Cite all the sources you consulted and explain in your reflections how you used them. You are welcome to draw inspiration from online tutorials, assigned readings, and other resources, including AI. However, if you rely on online sources, we expect you to cite them (at the end of your .Rmd) and explain what you added or modified. The code you produce for the assignment must be primarily original and written by you; it should not closely replicate code found from online sources.

Submit the assignment

To submit the assignment, follow these steps:

First push to your repository the last version of your assignment before the deadline.
- Your repo should include everything you have used to collect the data and produce your analyses such as R Markdown files, data files, plots, etc.
- Submit also the data you collected, unless they are too big: the max file size you can push on GitHub is 100 MB (if your data is too big reach out to the instructor)
- Your code should be in a Rmd file and knitted as md.
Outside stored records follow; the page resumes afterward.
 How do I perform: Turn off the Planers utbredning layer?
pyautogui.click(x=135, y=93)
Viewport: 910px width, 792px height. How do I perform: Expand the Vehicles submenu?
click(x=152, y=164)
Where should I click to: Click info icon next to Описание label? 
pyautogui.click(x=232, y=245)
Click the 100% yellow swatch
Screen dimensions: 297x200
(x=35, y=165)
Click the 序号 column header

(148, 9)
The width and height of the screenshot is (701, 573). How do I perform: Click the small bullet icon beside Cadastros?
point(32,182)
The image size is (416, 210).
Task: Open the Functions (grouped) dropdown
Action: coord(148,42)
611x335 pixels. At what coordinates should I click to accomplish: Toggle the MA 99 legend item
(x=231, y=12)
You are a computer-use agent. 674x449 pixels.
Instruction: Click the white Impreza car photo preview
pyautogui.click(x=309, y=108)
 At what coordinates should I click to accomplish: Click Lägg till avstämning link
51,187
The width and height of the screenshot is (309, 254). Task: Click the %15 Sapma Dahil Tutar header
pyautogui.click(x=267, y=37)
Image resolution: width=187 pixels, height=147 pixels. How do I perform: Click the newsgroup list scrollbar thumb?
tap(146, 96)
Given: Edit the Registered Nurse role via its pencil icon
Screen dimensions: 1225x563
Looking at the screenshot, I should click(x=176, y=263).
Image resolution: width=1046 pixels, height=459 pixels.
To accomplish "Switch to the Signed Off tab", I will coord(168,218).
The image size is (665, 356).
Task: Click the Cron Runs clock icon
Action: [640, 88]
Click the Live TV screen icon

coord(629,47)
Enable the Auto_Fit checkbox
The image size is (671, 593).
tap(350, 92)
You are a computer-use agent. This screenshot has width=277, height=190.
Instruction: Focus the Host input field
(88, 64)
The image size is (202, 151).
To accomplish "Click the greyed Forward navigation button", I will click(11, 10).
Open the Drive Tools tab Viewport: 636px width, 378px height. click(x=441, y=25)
Make sure to stage-commit-push your original .Rmd file, knit it as .md (e.g., github_document) and submit both the .Rmd and .md
When you are ready to submit, copy your repository URL (e.g. https://github.com/css-fall24/hw6-brinasab) and submit it on Canvas under HW06 before the deadline. Do not submit files on Canvas, we only need the link to your repository
As part of your submission, at the end of the .Rmd for this homework, include a few reflections on your experience with this assignment, list any help you might have received (from both humans and AI), as specified in the instructions.

Assessment

All homework assignments are evaluated using a rubric which you can access from the assignment submission folder on Canvas. See also here for more.

Further guidelines for this specific homework to help you assess your work before submitting it.

In the past, “Excellent” or “Very Good” work included submissions that completed all components of the assignment correctly and accurately. Code ran correctly, followed proper style, and was well-documented without excessive comments. The code and answers demonstrated strong grasp of class materials on web scraping, and demonstrated data analysis and coding skills. Submitted work fully complied with the assignment’s instructions and relied on course materials. The scraper went beyond the basics and showcased the student’s ability to write their own code. For example. the code uses functions, loops, or other key coding concepts where appropriate. Additionally, the repository showed a history of multiple informative commits, reflecting the progression and backup of work. Command of R Markdown syntax was evident, with no errors.